Keep CLAUDE.md Under 500 Lines
Agents have limited context windows. A massive instruction file means less room for actual work. If your CLAUDE.md is growing past 500 lines, you almost certainly have domain-specific rules that should be in .claude/rules/ instead. Be ruthless about what earns a spot in the main file.
Put the Most Important Rules First
Language models pay more attention to content that appears early in the context. Your hardest guardrails -- the rules where violations cause real damage -- should be near the top of CLAUDE.md. "Never send an email without an unsubscribe link" should come before "use kebab-case for file names." Both matter, but one has legal consequences and the other does not.
Use Concrete Examples, Not Abstract Principles
"Follow good coding practices" is useless. "Use atomicWrite() from src/lib/atomic-write.ts for all data store writes" is actionable. The agent cannot interpret vague instructions consistently. Give it specific patterns, specific file paths, specific function names. If you find yourself writing a rule that could apply to any project, it is too abstract.

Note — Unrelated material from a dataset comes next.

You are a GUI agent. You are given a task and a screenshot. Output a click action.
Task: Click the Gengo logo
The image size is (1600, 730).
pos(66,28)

Update CLAUDE.md When Conventions Change
Stale instructions cause bugs. If you migrate from one pattern to another but forget to update CLAUDE.md, the agent will follow the old instructions and produce code that contradicts your current codebase. Treat CLAUDE.md as living documentation -- it is part of your project's source of truth and should be updated in the same PR that changes the convention.

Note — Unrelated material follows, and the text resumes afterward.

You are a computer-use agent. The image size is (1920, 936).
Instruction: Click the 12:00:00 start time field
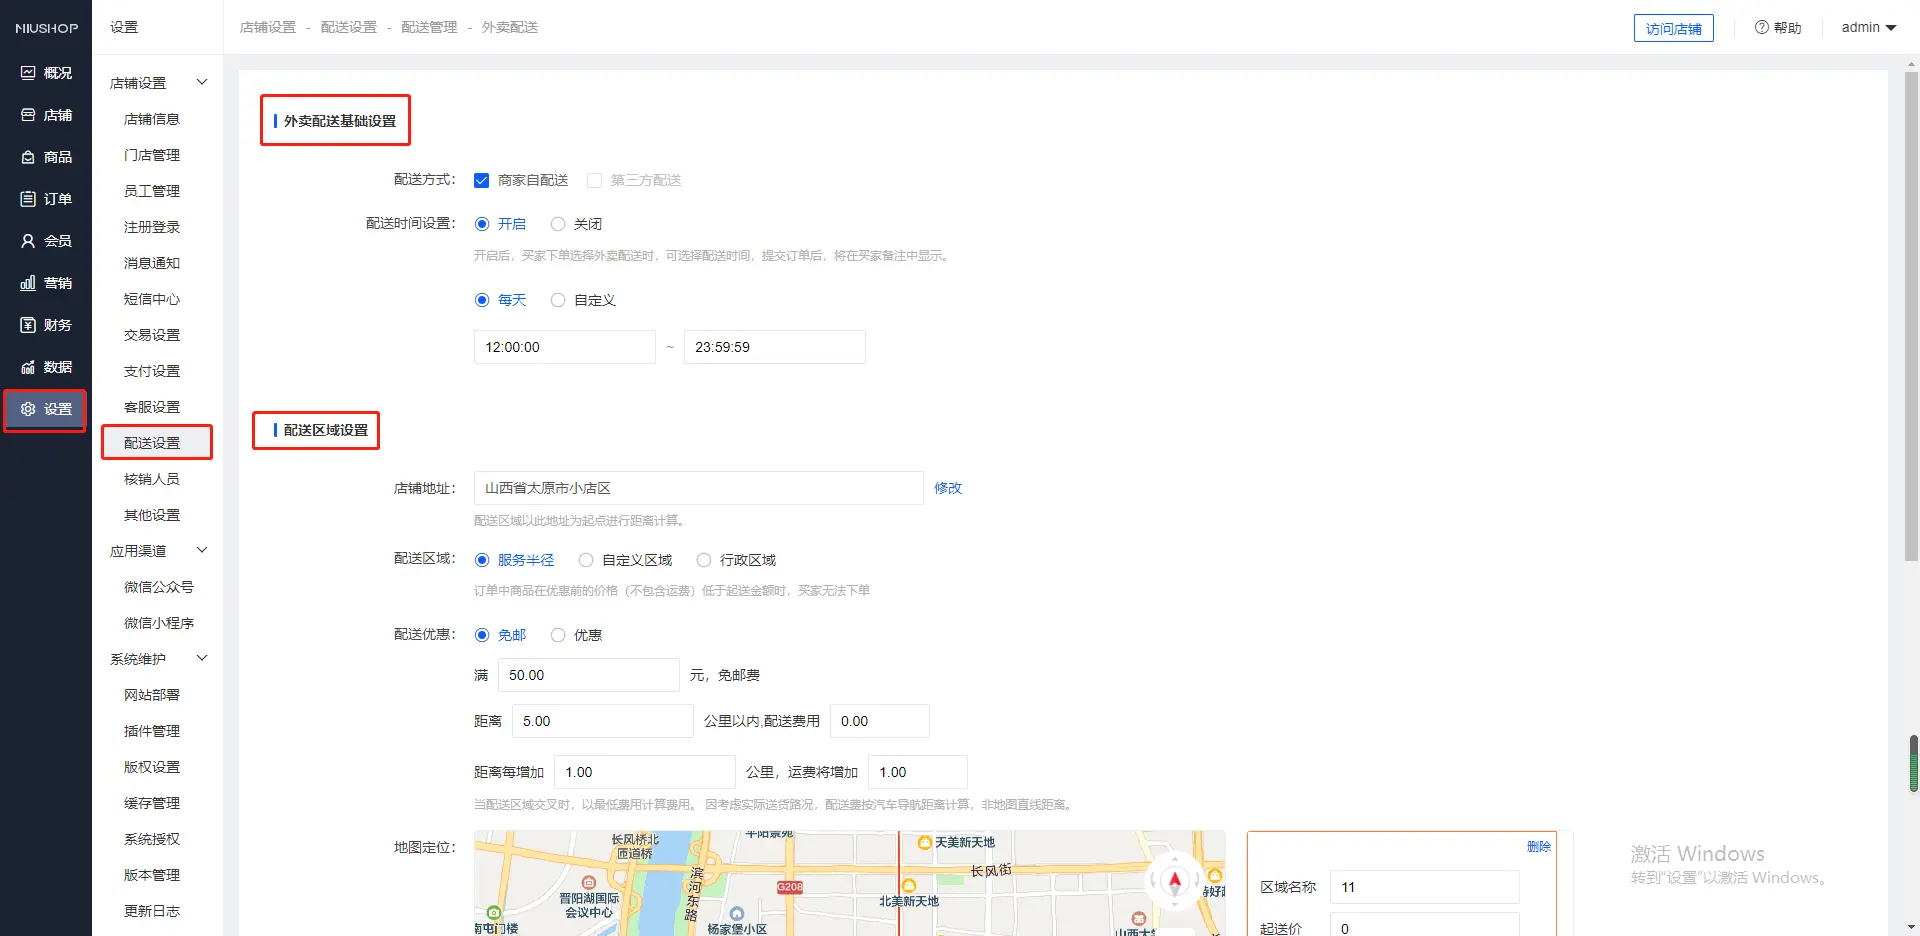[564, 347]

Use .claude/rules/ for Domain-Specific Guidance
Email rules, data store conventions, API design patterns, testing requirements -- these are all candidates for scoped rule files. Each file should be focused on one domain and short enough to read in thirty seconds. If you are adding a rule, ask yourself: "Does every session need this, or only sessions working in this area?" The answer tells you where it belongs.
Test Your Instructions
After writing or updating instructions, run an agent and check if it follows them. This sounds obvious but is frequently skipped. The feedback loop is fast -- run the agent, review its output, tighten the instructions where it deviated. Two or three iterations usually get you to a stable set of rules that the agent follows reliably.

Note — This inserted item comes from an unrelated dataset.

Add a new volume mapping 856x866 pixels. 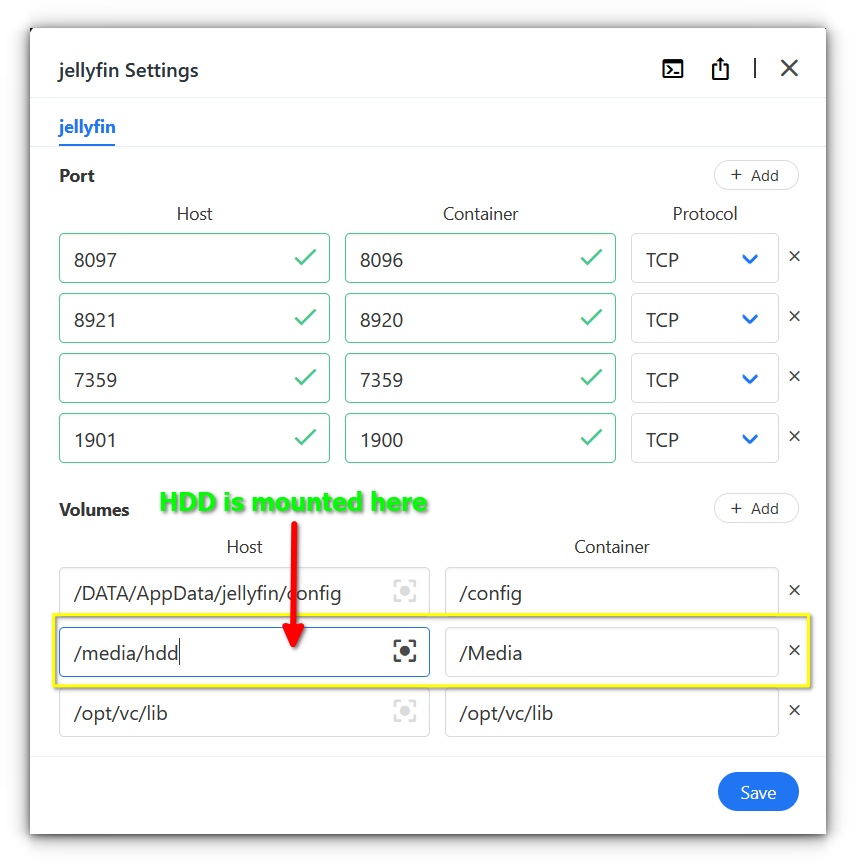tap(756, 508)
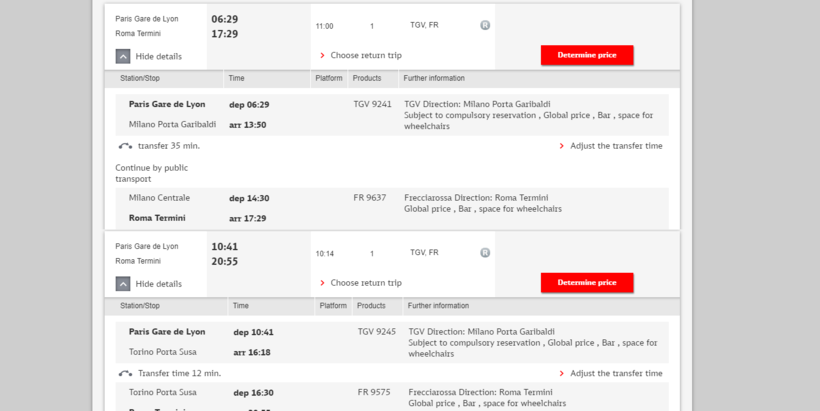This screenshot has height=411, width=820.
Task: Adjust the transfer time at Torino Porta Susa
Action: point(616,374)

Version Control Your Instructions
CLAUDE.md and .claude/rules/ should be committed to your repository. They are part of your project's configuration, and the same versioning discipline applies. When you review a PR that changes a convention, check whether the instruction files were updated too. If they were not, the instructions are now stale and the next agent run will conflict with the new code.
Key Takeaways
CLAUDE.md is the single most impactful thing you can do to improve your experience with Claude Code. Five minutes of writing instructions saves hours of corrections across every future session.
The memory hierarchy -- CLAUDE.md, scoped rules, user memory, auto-memory -- gives you layered control. Project rules override personal preferences. Scoped rules keep the main file lean. Auto-memory catches the gaps.
For multi-agent systems, the instruction architecture matters even more. Shared rules in CLAUDE.md keep agents consistent. Dynamic context injection keeps them informed. The combination of stable rules and dynamic context is what lets a 15-agent system run without agents contradicting each other or duplicating work.
Start simple. Write a CLAUDE.md with your stack, your top five rules, and your key conventions. Commit it. Run an agent and see if it follows the instructions. Iterate from there. You can always add scoped rules and more sophisticated context injection later -- but even a basic CLAUDE.md is dramatically better than no instructions at all.